Le Business & professional women (BPW) club de Chartres organisait, le 29 mars, une table ronde sur la situation de la femme dans le monde rural à la chambre de Commerce et d’Industrie à Chartres.

Le 29 mars à Chartres. Le BPW club de Chartres a organisé une table ronde sur la place de la femme dans le monde rural à l’occasion de la Journée de l’égalité salariale.
Le 29 mars à Chartres. Le BPW club de Chartres a organisé une table ronde sur la place de la femme dans le monde rural à l’occasion de la Journée de l’égalité salariale.

À l’occasion de la Journée de l’égalité salariale* le 29 mars, le Business & professional women (BPW) club de Chartres organise à la chambre de Commerce et d’Industrie une table ronde autour de la situation de la femme dans le monde rural.

« Avant, nous voulions l’égalité... Ça n’a pas changé », souligne dans son introduction, la présidente du club chartrain, Christine Leymarie Breton.

Dans ce cadre, sont invités à s’exprimer trois agricultrices euréliennes : Virginie Bouchard, Véronique Marchais et Annie Noury, l’artisane Stéphanie Froger, la déléguée aux droits des femmes et à l’égalité Anne Guardiola et l’écrivain Jean-Claude Ponçon.

C’est lui qui ouvre la réunion en brossant le portrait de trois femmes qui ont traversé le siècle dernier au sein du monde rural et qui ont su reprendre et développer leurs exploitations avec une belle tenacité : « ce qu’elles ont en commun, c’est un fatalisme actif que l’on retrouve chez beaucoup de femmes à la campagne », pointe-t-il.

Puis, Anne Guardiola rappelle la réalité de la ségrégation homme-femme dans le milieu professionnel : « Plus on monte et plus les femmes disparaissent.

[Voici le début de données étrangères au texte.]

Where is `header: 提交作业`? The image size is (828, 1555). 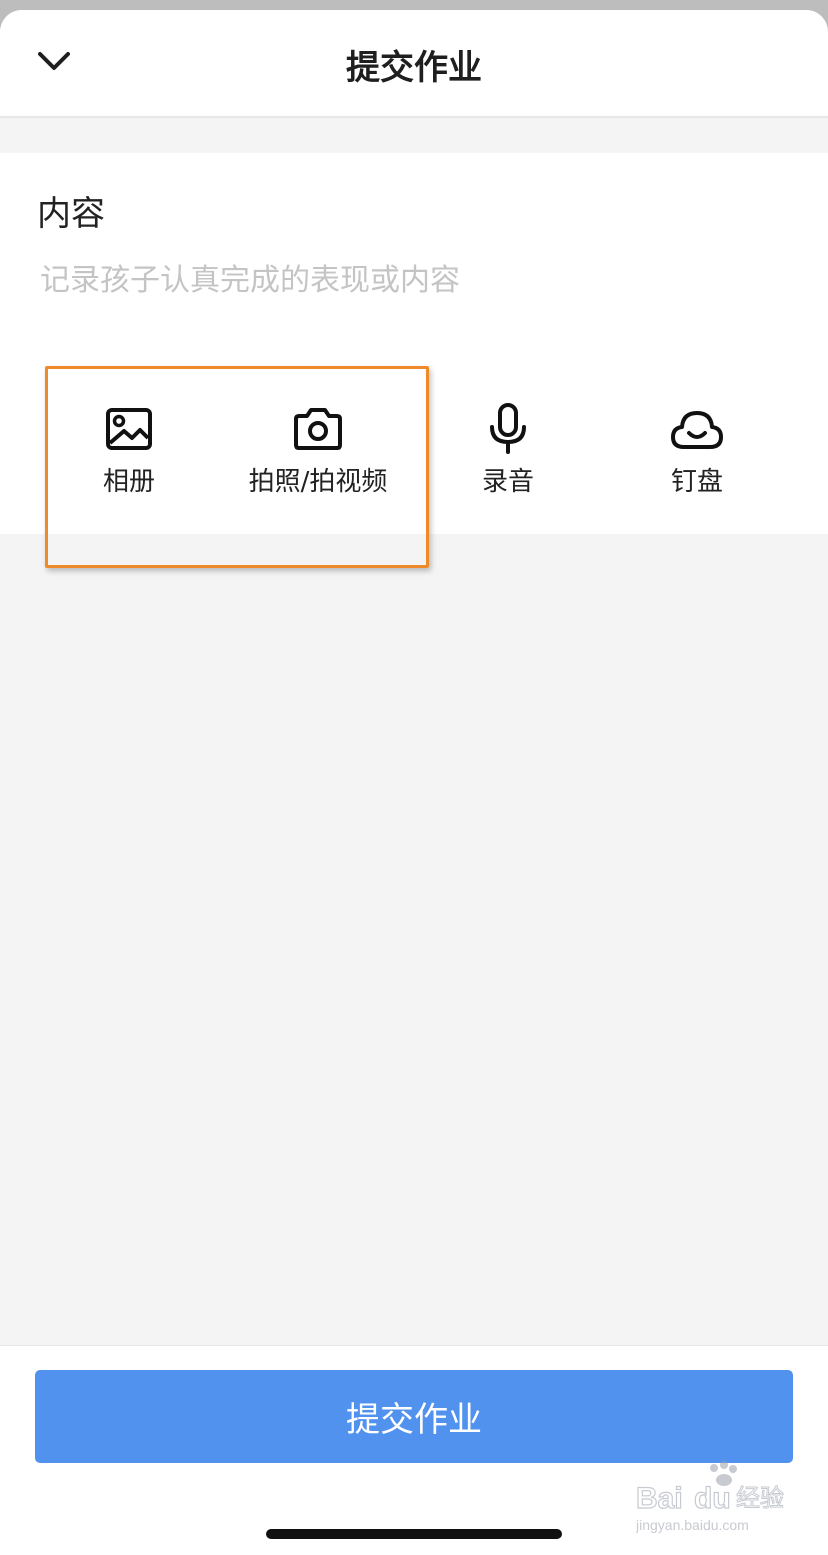 header: 提交作业 is located at coordinates (414, 64).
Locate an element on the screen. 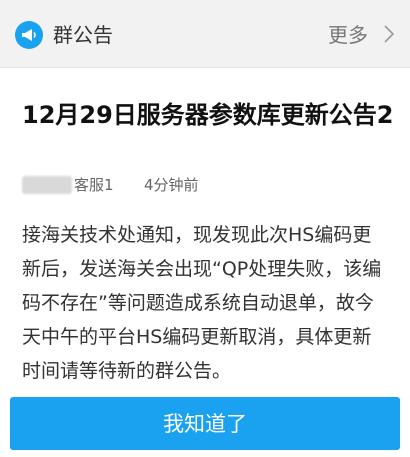  redacted-name is located at coordinates (47, 185).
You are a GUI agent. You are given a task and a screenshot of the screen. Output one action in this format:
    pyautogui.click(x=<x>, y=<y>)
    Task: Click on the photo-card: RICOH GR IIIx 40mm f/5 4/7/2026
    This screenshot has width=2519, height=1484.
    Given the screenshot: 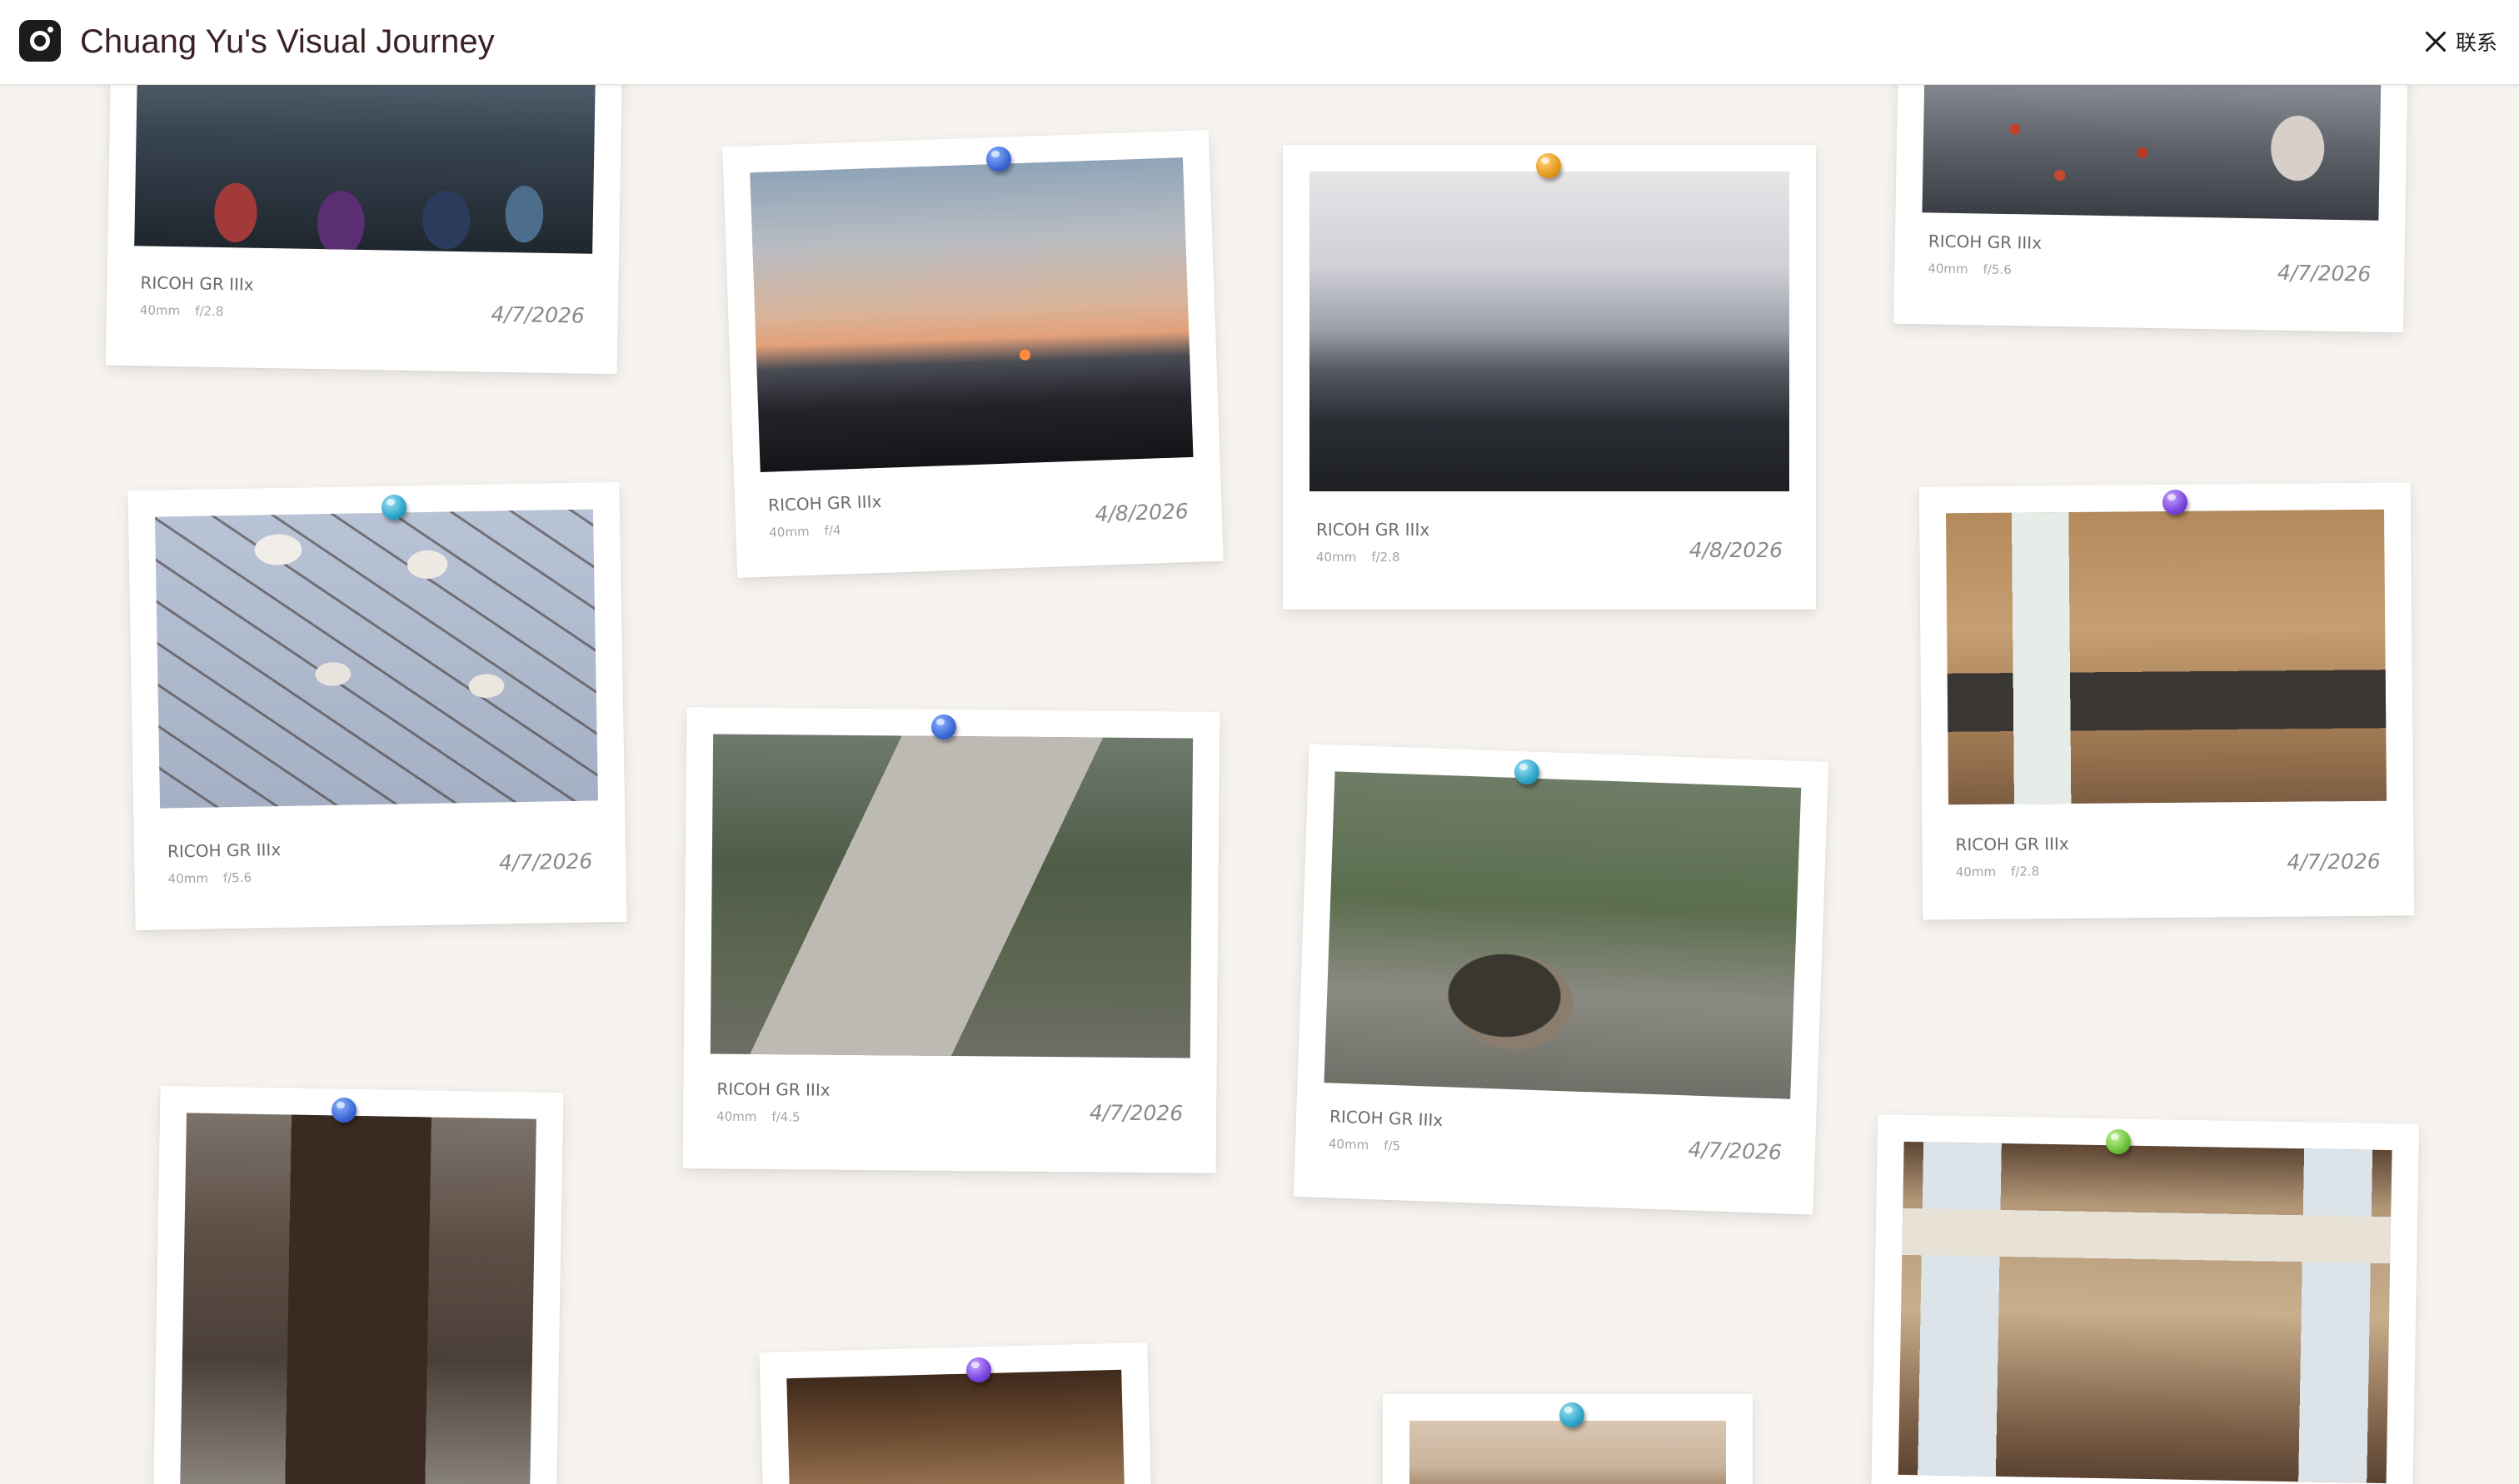 What is the action you would take?
    pyautogui.click(x=1561, y=979)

S’il y a une égalité des droits, l’enjeu est d’arriver à une égalité réelle », résume-t-elle.

Ensuite, quatre femmes apportent leur témoignage de femmes actives en milieu rural. Elles ont repris une exploitation ou créé leur entreprise après des parcours singuliers : « avant j’étais universitaire aux États-Unis », précise Virginie Bouchard.

Mais toutes témoignent de l’imbrication de leur vie professionnelle avec leur vie privée  : « les deux sont interdépendantes », relève Véronique Marchais.

Et aucune ne regrette son choix : « Si une de mes filles me demandait de reprendre, je lui dirais oui, car si c’est difficile, c’est un beau métier ».

*Ou Equal pay day, cela signifie que pour gagner autant qu’un homme en 2015, une femme doit travailler jusqu’au 29 mars 2016.